誰のための制度/残したおにぎり/あの日のコンビニ

2020年1月31日 02時00分

嶋村光希子(34)経済部記者

◆誰のための制度

 化粧品店を営む練馬区の六十代男性は、客から「カードで払う」と言われると身構える。十年以上前、偽造カードで高額品をまとめ買いされる被害にあったからだ。「現金以外こりごり」。しかし、消費税率引き上げとともに始まったキャッシュレス決済のポイント還元制度に、商店街全体で参加することになり、不安をこぼしていた。
 「カードに抵抗があって現金主義。

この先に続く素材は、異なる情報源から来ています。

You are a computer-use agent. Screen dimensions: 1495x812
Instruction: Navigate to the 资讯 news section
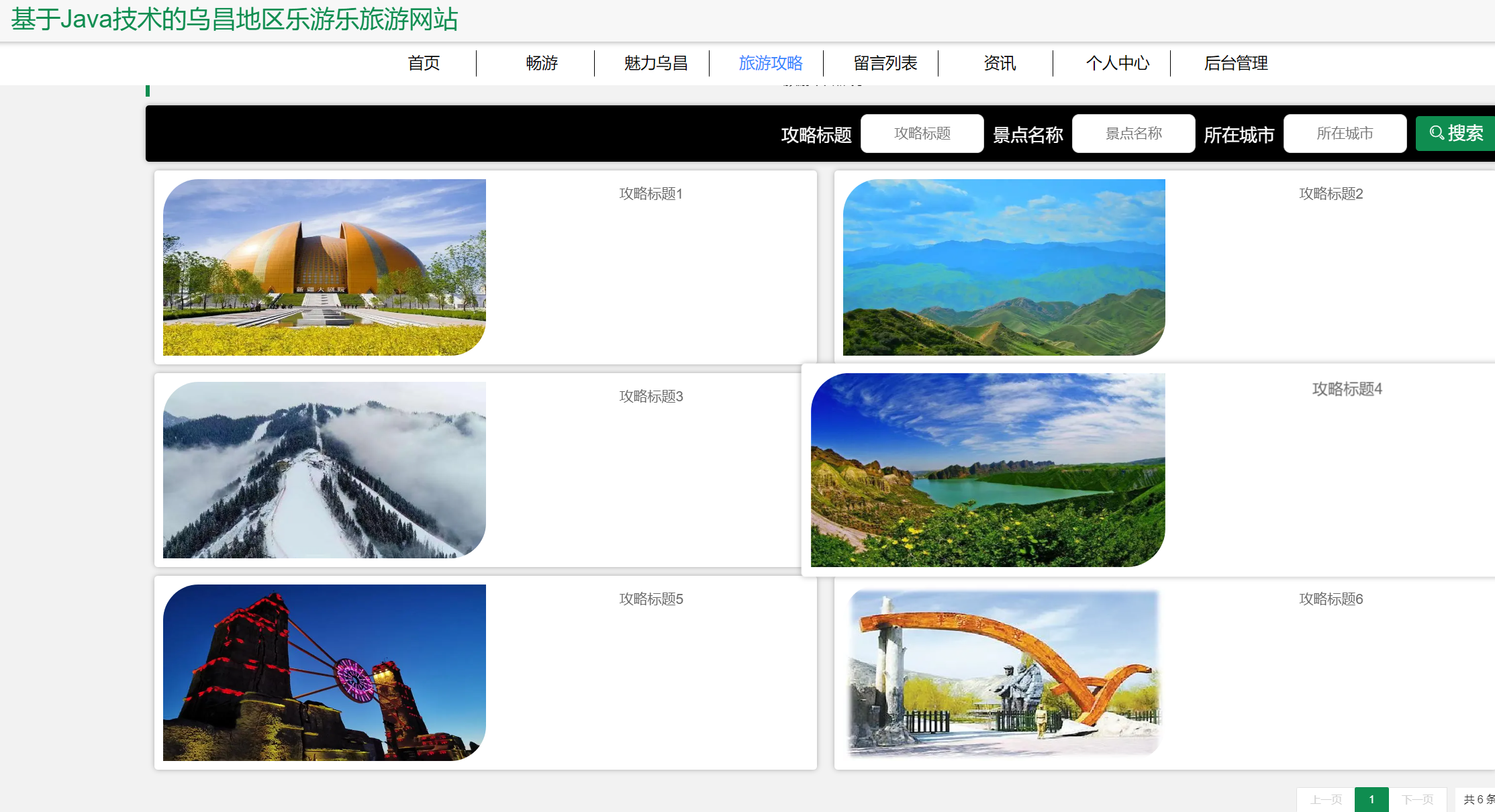tap(1000, 63)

いくら得でもわざわざ使わない」と話す八十代女性も。キャッシュレス決済は若者や都市部で浸透するも、高齢者らは取り残されがち。それに還元の費用や周知にかける税金は莫大(ばくだい)だ。一部の人だけ得するような制度には疑問が残る。

◆残したおにぎり

 仕事の合間に食べようとかばんに入れたおにぎり。タイミングを失い、さらに忘れてしまって結局食べられず。処分する時に罪悪感が広がった。
 まだ食べられるのに捨てられる「食品ロス」を追っている。食品や飲料メーカーは賞味期限を延長するなど対策は広がるも、廃棄の半分近くは家庭から。ロスが減らないのは「日本人は食品に新鮮さや安全性を過度に求めるから」との専門家の指摘もある。食品を買いすぎない、外食では残さない。できることから始めたい。

◆あの日のコンビニ

 故郷が阪神大震災に見舞われて二十五年がたった。小学生だった私は被災直後、食べ物を探し求めて亀裂の激しい道を母と手を取り歩いた。見慣れた家やビルがつぶれ、店は軒並み閉まる中、コンビニエンスストアには人だかりができていた。商品がほとんどなくなった棚から菓子パンを手に取り、貴重な食料のありがたさをかみしめた。
 昨年はコンビニをめぐる問題が噴出した。人手不足は深刻で、加盟店主や従業員は二十四時間、年中無休の「社会インフラ」の名の下、期待や重荷を一身に背負う。都内の男性店主は「開店してからの十二年間、一日も休めたことがない」と明かし、心身ともに疲弊する。
 地震や台風など近年の大きな災害でも休みなく店を開け、今年の元日でも休業できた店は全国でわずか。コンビニのビジネスモデルは彼らの過酷な労働で成り立っている-。そう思うとあの時のパンの味が複雑にも思えてくる。
<しまむら・みきこ> 兵庫県出身。2009年入社。昨年から流通担当。東京暮らしは学生時代以来で、急速なデジタル化に戸惑う。都会に埋もれた歴史を刻む渋い酒場と銭湯を探すのが楽しみ。